Ali Mustafa is not the only parent, missing his children. The anniversary of the Chibok abduction is a grim reminder that widespread abductions of children continues to take place.
“We were close, my son and I. He used to help around the house, wash clothes, run errands and fetch water,” explained Habi Usman. “I miss him when I am doing the errands now, all on my own.” Her oldest son was abducted four years ago from Konduga. Today, she is raising her two youngest children alone in a camp for the internally displaced.
“Boko Haram attacked my house, the fighters put a gun in my ear and threatened to slaughter my wife in front of my eyes if I didn’t give four of my daughters away,” said Kadir Kamsulim. His daughters were married to the fighters on the spot and then taken away.
“The girls were close to the age of getting married. I had told them they should choose husbands they love. I wasn’t going to pick husbands for them. It makes the memory of the abduction even more painful,” Kadir explained. Nearly three years after the incident, his wife still suffers from hypertension and anxiety. “I am sad too but I need to comfort my wife and I cannot show my pain.”
Besides anxiety, the abductions cause fear in some parents.
“When I am all alone, I am scared that the boys will come back, indoctrinated by Boko Haram, and will kill me,” said Hadiza Garba. Her husband was killed and three of my boys were taken by the fighters when the armed group attacked her village in Dikwa.
“I hope that no matter what, and what they might have done, they come back and everyone — the emir, the elders, the whole community and the family members — accept them back. My boys are not bad people. If they come back, I’ll accept them,” Hadiza explained.
“If there is a way to reach out to my girls, I would like to tell them that I am here, waiting for them,” said also Yarima Adam.
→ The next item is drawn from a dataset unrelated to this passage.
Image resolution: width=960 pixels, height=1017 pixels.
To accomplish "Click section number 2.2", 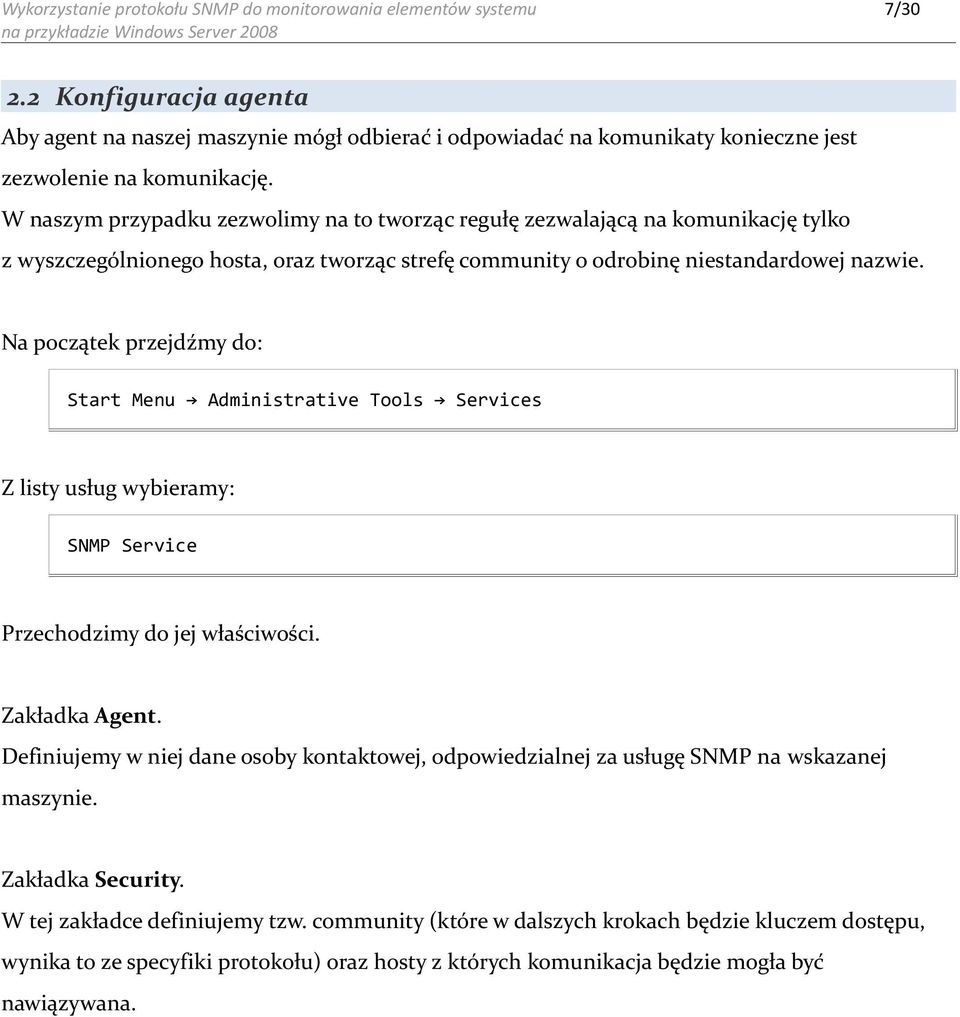I will (x=23, y=98).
His 11 and 12 year old daughters, Falmata and Aisha, were taken five years ago by armed fighters and he hasn’t seen them since. “I don’t know where they are, only God knows.”
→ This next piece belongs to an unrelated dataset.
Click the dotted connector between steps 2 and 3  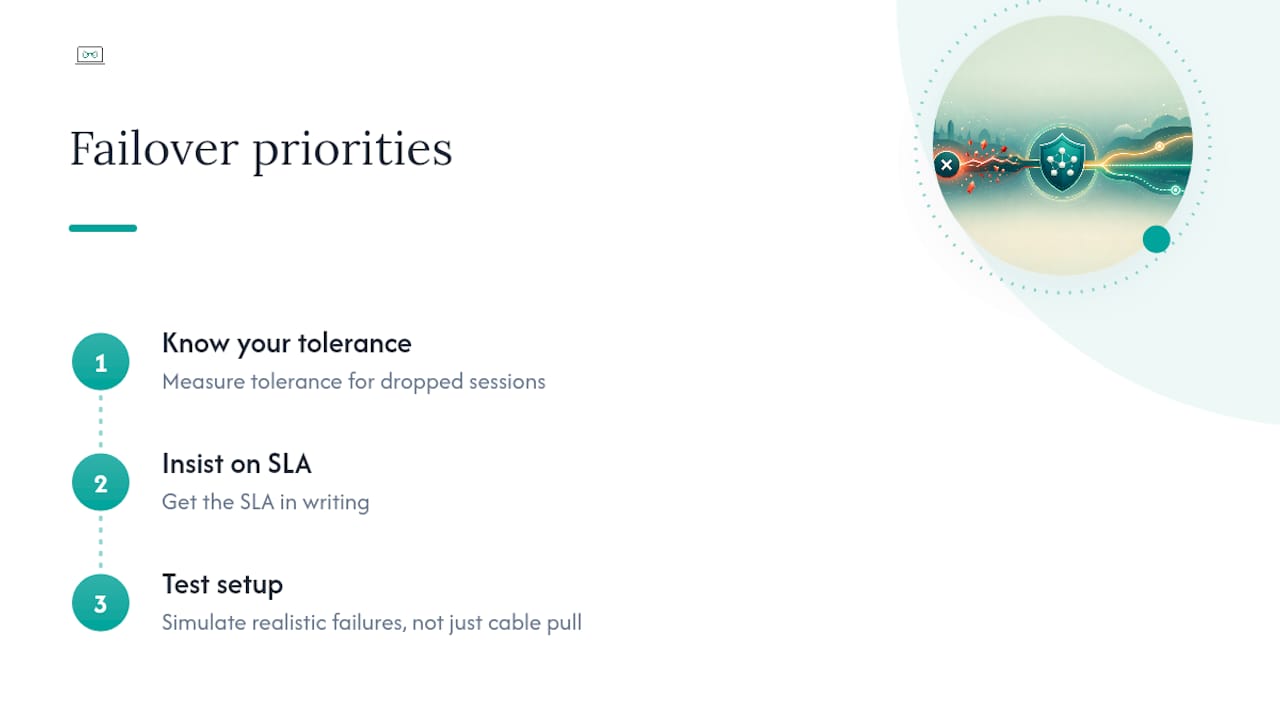(101, 543)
The other parents echo his wishes and say they won’t stop looking for their children or hoping for their return unless someone tells them their children are dead. The world might have forgotten about these children, and the thousands of others, missing in the conflict-torn north-east Nigeria, but their parents and families have not.
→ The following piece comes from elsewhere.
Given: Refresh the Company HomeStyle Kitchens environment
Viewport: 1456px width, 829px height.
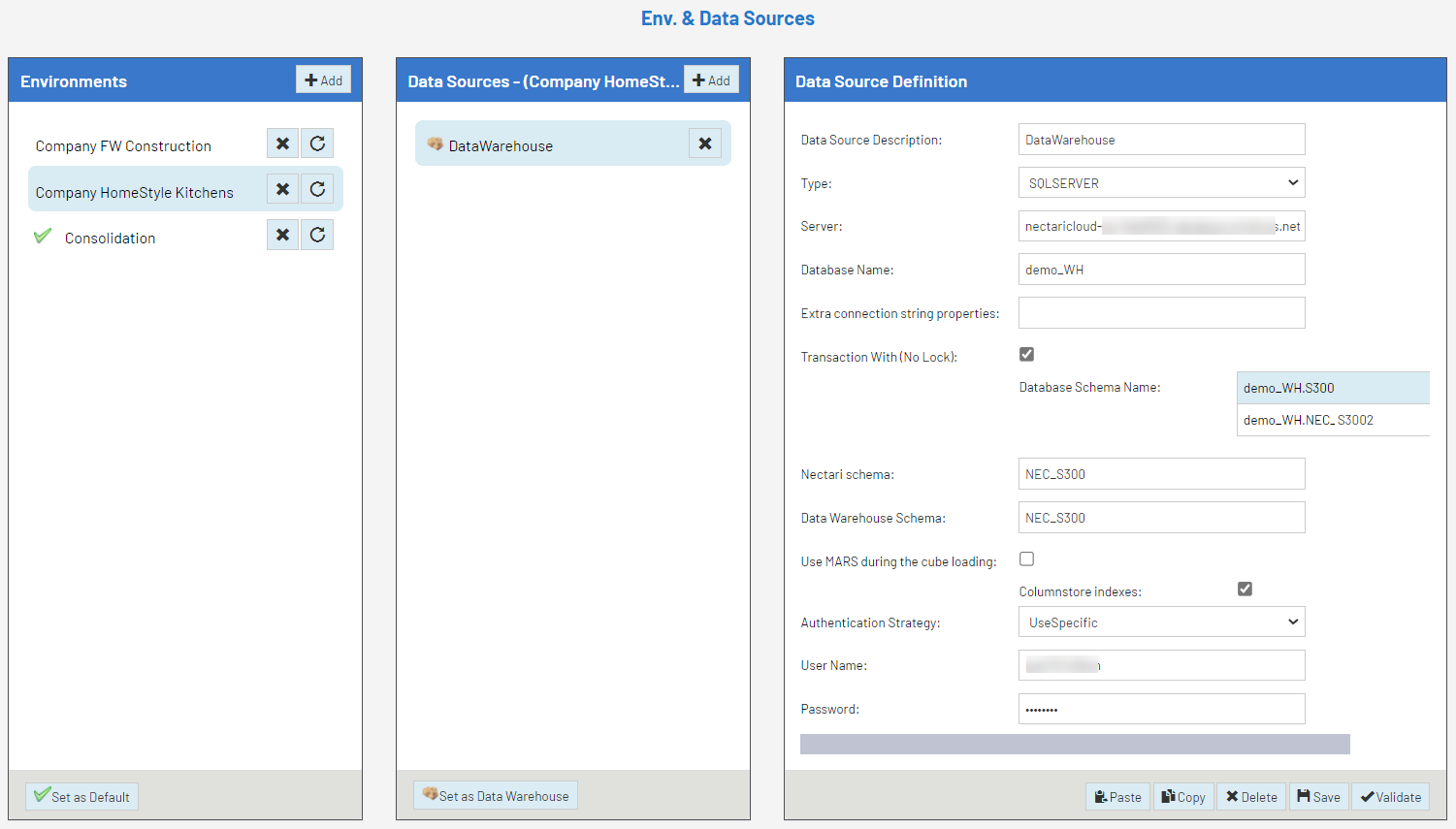Looking at the screenshot, I should 317,189.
UNICEF works closely with the Borno State Ministry of Women Affairs and Social Development and partners to support children who have been rescued or have escaped from captivity. The work is funded by the governments of France, Japan, Norway, Switzerland, United States as well as the European Union Trust Fund.
Helping children return to normal life after their horrific experiences is a complex and long process. More funding is needed to provide mental health and social support, reunite families and offer education, safe water and medical services.